The Cause and Cure of Oklahoma’s Rural Doctor Deficiency Might be Money

  • Joe Wertz

Joe Wertz / NPR StateImpact

Bob Abernathy, a family practice doctor in Cordell, says the lifestyle of a rural physician doesn't appeal to young medical students.

Bob Abernathy has been a physician for about 30 years. He grew up in the country, and enjoys his life and medical practice in Cordell, a town of about 3,000 in the western part of the state.

Two of his sons are in medical school, but neither wants to follow their father’s path.


The Abernathy’s are a case study. Rural Oklahoma suffers from a doctor deficiency, and medical officials say the cause and treatment are the same: money.

Click above to see an interactive map on primary care health shortages in Oklahoma counties. Nine entire counties have been designated primary care health shortage areas.

There are about 175 doctors for every 100,000 residents in Oklahoma, which is the second lowest ratio in the country, data from the U.S. Census Bureau show.

When it comes to primary medical care, all but six of the state’s 77 counties have “medically underserved” populations, according to the U.S. Department of Health and Human Services. Nine counties — in their entirety — have been designated Health Professional Shortage Areas.

The shortage hasn’t gone unnoticed by lawmakers.

State Aid

The Physician Manpower Training Commission is one of only a few state agencies Gov. Mary Fallin wants to give more money to.

Joe Wertz / NPR StateImpact

Donna Jones, an ex-nurse who now owns the Sunshine Cafe in Cordell, says healthcare options are limited for those in rural Oklahoma.

Despite an almost entirely flat 2013 budget proposal, Fallin and her administration have proposed spending more than $3 million to establish 40 new residency programs to train physicians in rural parts of the state.

Currently, Oklahoma has five such residency programs, says Rick Ernest, the commission’s executive director. The proposed funding would increase the commission’s budget by 70 percent, and allow it to double the number of rural residency programs to 10 from five.

Training location makes a big different in medicine, Ernest says.

“If you want a rural doctor, you have to train them in a rural area,” he says, citing research showing most doctors end up practicing within 50 miles of where they were trained.

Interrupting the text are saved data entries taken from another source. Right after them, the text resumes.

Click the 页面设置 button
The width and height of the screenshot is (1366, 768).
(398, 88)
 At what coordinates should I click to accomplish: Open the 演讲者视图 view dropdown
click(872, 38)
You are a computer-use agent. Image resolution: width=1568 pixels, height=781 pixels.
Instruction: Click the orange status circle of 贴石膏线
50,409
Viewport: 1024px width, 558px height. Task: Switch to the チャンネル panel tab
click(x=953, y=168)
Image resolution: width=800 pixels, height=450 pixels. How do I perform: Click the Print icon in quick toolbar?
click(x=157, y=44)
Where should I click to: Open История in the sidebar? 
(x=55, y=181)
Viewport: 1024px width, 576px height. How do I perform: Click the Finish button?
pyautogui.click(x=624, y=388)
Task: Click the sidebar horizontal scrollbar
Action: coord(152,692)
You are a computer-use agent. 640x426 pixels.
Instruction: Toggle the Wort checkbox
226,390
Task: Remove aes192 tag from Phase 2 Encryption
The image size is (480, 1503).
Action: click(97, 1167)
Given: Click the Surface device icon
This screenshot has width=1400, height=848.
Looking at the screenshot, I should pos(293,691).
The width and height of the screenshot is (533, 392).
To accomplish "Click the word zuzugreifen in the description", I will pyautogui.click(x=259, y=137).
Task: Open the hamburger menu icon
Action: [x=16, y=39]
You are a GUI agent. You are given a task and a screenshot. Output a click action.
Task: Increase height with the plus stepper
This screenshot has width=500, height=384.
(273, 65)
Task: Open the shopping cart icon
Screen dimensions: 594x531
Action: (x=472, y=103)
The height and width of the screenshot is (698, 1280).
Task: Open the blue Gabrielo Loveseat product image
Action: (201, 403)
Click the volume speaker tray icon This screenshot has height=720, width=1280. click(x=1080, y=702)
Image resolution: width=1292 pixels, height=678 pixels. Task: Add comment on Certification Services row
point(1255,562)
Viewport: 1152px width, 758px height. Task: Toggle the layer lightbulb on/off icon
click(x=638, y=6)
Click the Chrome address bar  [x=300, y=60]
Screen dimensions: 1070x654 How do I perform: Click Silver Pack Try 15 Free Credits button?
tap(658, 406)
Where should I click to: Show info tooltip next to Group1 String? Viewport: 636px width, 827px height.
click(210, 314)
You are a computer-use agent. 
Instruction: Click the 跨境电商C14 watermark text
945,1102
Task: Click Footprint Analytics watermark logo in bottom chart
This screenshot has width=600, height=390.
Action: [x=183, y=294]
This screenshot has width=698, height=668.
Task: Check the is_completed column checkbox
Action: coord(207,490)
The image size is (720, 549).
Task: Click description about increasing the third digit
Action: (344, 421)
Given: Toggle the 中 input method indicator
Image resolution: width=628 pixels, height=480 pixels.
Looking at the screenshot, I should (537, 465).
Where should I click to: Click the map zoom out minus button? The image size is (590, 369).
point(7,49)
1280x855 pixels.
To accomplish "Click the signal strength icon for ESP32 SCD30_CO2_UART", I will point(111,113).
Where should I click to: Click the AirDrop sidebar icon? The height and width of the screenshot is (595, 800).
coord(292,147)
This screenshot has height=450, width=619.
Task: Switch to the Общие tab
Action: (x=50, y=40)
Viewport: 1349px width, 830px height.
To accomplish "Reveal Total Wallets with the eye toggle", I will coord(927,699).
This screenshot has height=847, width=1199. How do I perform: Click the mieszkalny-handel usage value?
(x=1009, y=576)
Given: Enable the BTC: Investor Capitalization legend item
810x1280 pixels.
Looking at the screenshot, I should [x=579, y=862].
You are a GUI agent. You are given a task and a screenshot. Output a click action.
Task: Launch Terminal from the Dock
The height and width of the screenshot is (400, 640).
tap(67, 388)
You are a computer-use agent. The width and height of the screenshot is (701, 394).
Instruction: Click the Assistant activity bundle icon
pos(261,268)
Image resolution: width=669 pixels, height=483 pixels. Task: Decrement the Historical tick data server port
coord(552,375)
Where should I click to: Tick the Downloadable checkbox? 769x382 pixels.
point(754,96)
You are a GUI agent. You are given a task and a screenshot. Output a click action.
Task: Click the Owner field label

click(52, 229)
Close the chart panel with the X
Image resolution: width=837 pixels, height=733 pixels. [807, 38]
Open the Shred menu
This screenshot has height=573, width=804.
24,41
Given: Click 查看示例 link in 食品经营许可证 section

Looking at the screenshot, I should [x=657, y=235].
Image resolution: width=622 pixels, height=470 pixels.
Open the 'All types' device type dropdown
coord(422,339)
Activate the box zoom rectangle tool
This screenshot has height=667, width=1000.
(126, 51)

Rural residency programs help train doctors who are already committed to the idea of working in a small-town practice. But the symptoms of Oklahoma’s rural doctor deficiency are worsened by medical trends seen throughout the country.

Cash for Commitment

Rural medicine is general medicine, but many young doctors are steering away from primary care and family practice.

Russell Kohl, a family practice doctor in Vinita, says state-funded incentives for rural doctors haven't kept up with the cost of medical school.

Pay is part of it, and specialists often have more earning potential than family care doctors. That’s a big deal, because the average medical student graduates with more than $140,000 in student loan debt. And most up-and-coming doctors won’t be able to make a dent in that during their years in relatively low-paying residency programs.

Oklahoma is so desperate for rural doctors that it’s subsidizing medical students, residents and doctors.

One of the programs helps medical students with their loans by giving them $15,000 a year for up to four years. Another gives $1,000-per-month stipends to family practice residents for up to three years.

In exchange for loan assistance and stipends, med students and residents must commit to working in rural medicine for as long as they were subsidized, Ernest says. For example, a med student who received two years of loan assistance must practice for at least two years once they become doctors.

For most, the obligated commitment becomes a permanent practice, Ernest says.

Dr. Russell Kohl says he received about $40,000 in state subsidies while he was in medical school. Those stipends brought his student debt down to about $130,000, but he says medical interns at his rural practice in Vinita often owe more than $200,000 in total undergraduate and medical school debt.

The funding for the incentive program has stayed relatively constant over the years, Kohl says. The cost of becoming a doctor has not. “While it is an incentive, it’s certainly not as strong of an incentive as in the old days,” he says.

Resident Effect

The course of most young doctors is established by the time their residency ends, says Robert Valentine, a medical resident at the University of Oklahoma College of Medicine in Oklahoma City.

If they aren’t committed to rural care by then, it’s too late, he says.

Valentine, a Texan who graduated from Ross University School of Medicine in the Caribbean, says it would have been easy to stay in OKC where he’s made friends and established personal and professional relationships.

“They got me early when I didn’t know anyone in Oklahoma City,” he says about the state’s physician training commission.

Valentine is receiving the state’s residency stipend, and has committed to working in Fairfax, a town of about 1,300 in north-central Oklahoma.

State-funded incentives probably won’t change the minds of new doctors, but they can convince those on the fence, Valentine says.

“I think the program locks in the people that wanted to do it, and it encourages the people in the undecided category to at least give it a try,” he says. And once they’re in rural Oklahoma, they build relationships. “They get friendships and a house out there and they don’t want to leave.”